- Assignment -
Please print nothing but the lines from the one with "You are a computer-use" to the last line of the records below, and omit pictures.

··· Given entries

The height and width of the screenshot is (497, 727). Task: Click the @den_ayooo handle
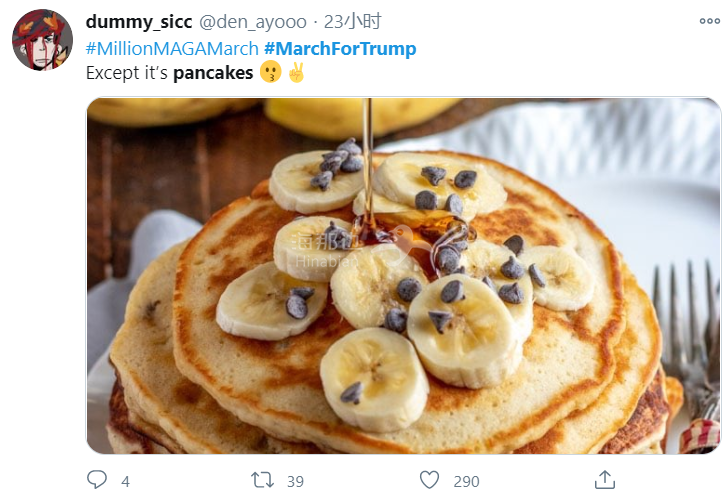click(x=253, y=22)
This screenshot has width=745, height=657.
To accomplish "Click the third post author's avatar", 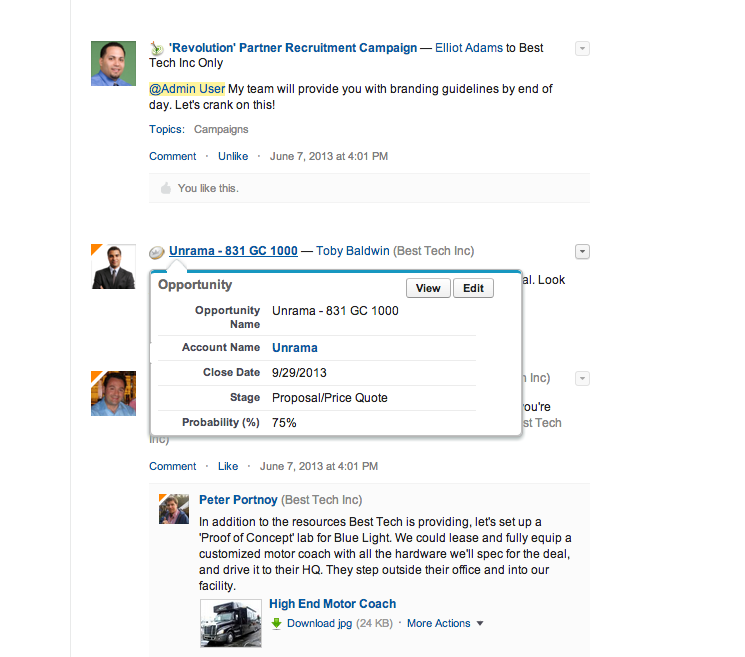I will [x=113, y=393].
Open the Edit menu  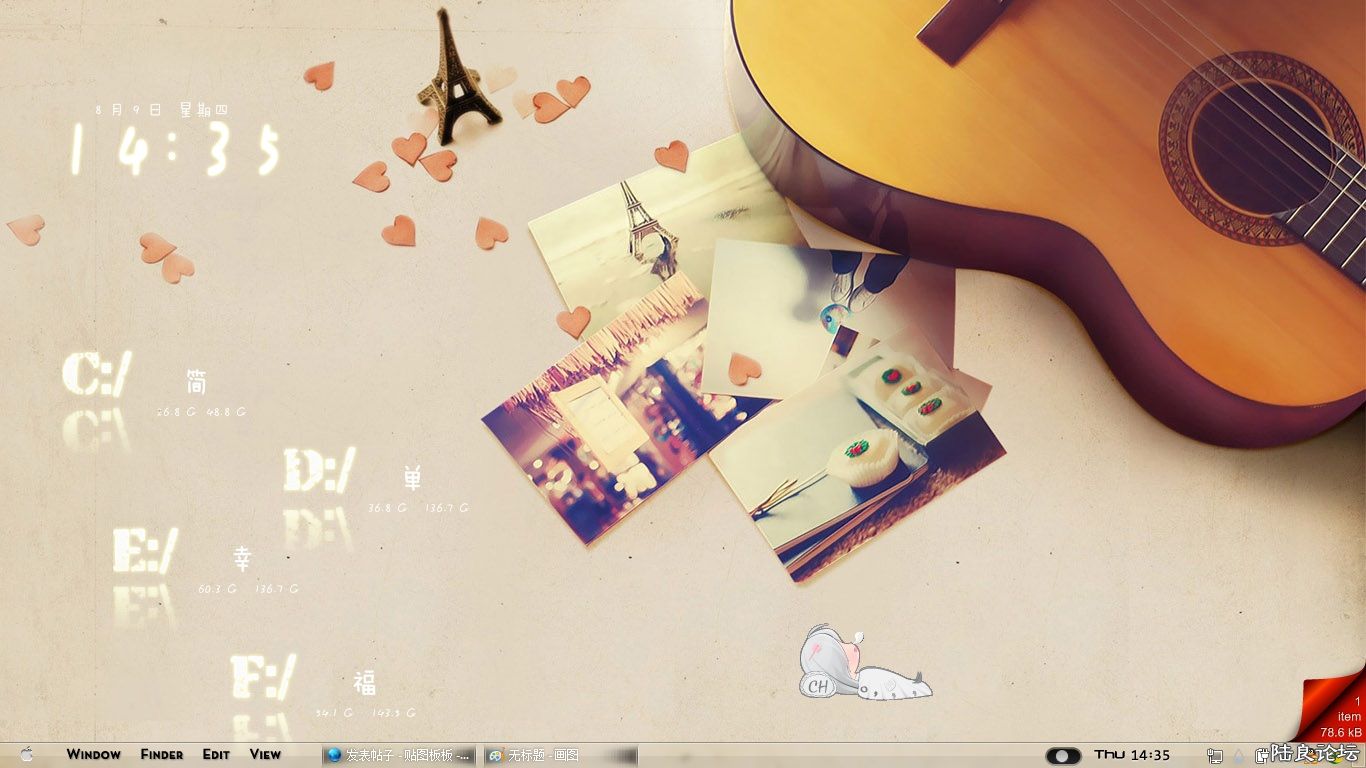click(x=216, y=754)
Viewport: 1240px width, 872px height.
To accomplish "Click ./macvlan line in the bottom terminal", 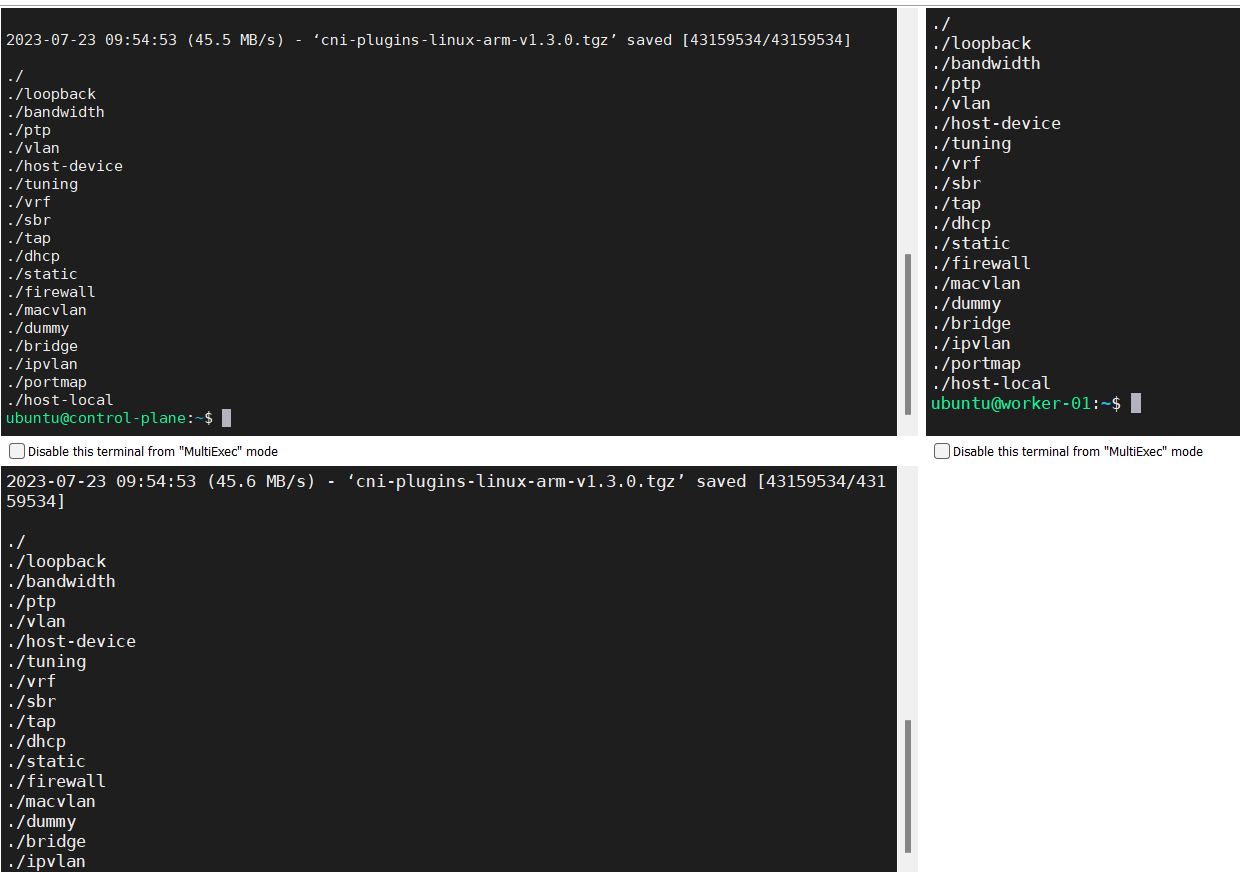I will [x=51, y=801].
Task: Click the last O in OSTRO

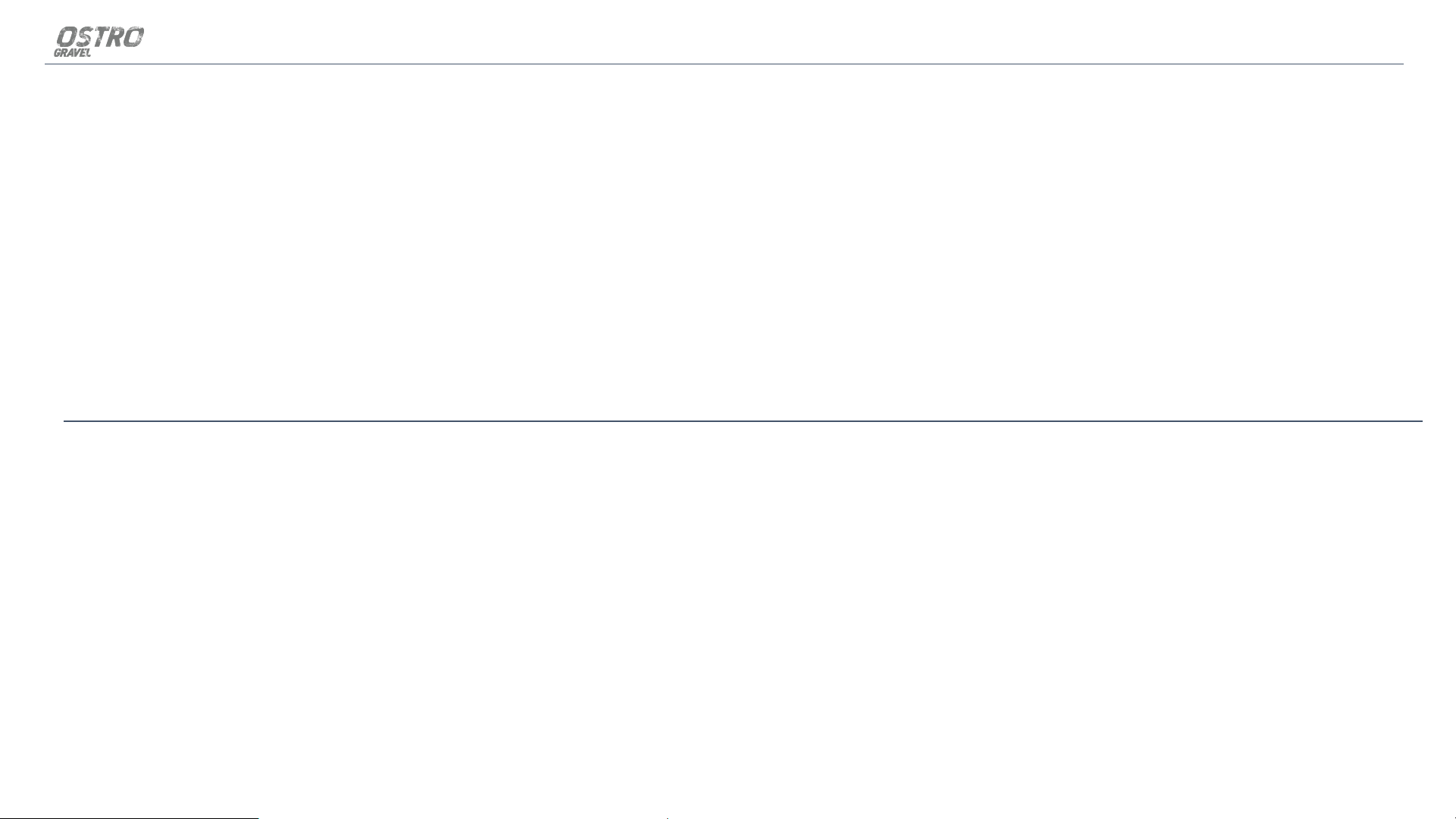Action: click(x=134, y=36)
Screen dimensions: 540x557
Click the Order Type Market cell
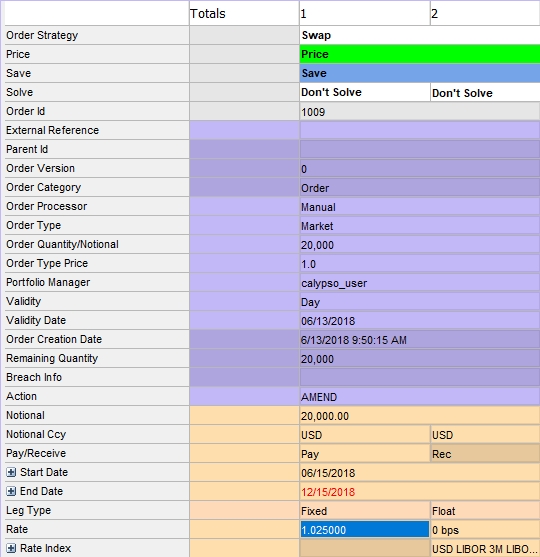420,226
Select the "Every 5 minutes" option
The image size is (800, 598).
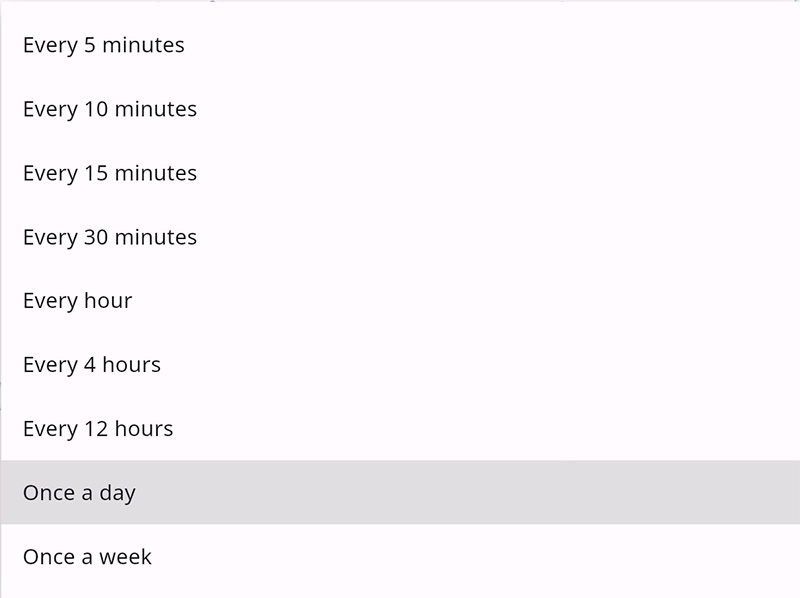click(x=104, y=45)
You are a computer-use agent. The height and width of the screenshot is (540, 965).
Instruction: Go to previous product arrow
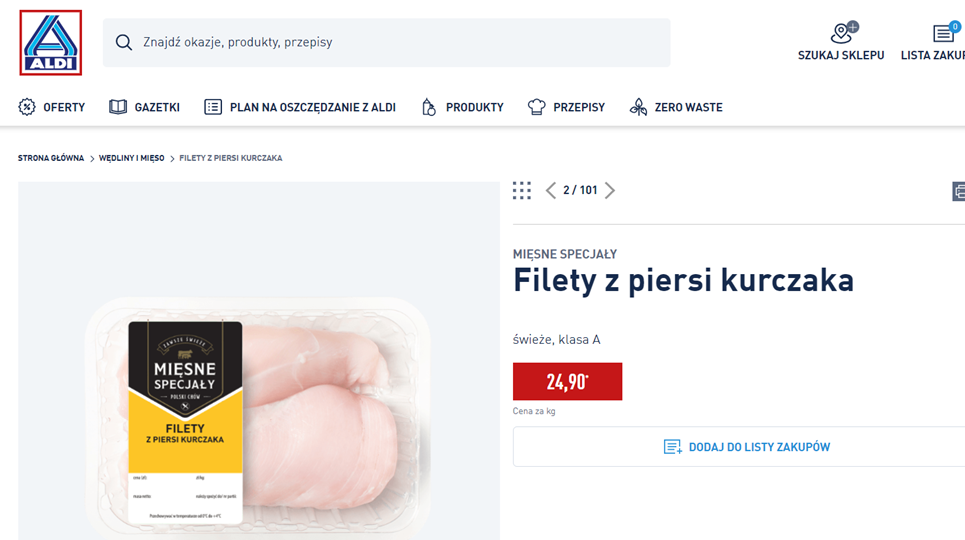[550, 190]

······

- The completed task -
You are a computer-use agent. The height and width of the screenshot is (540, 965).
Instruction: Go to previous product arrow
[550, 190]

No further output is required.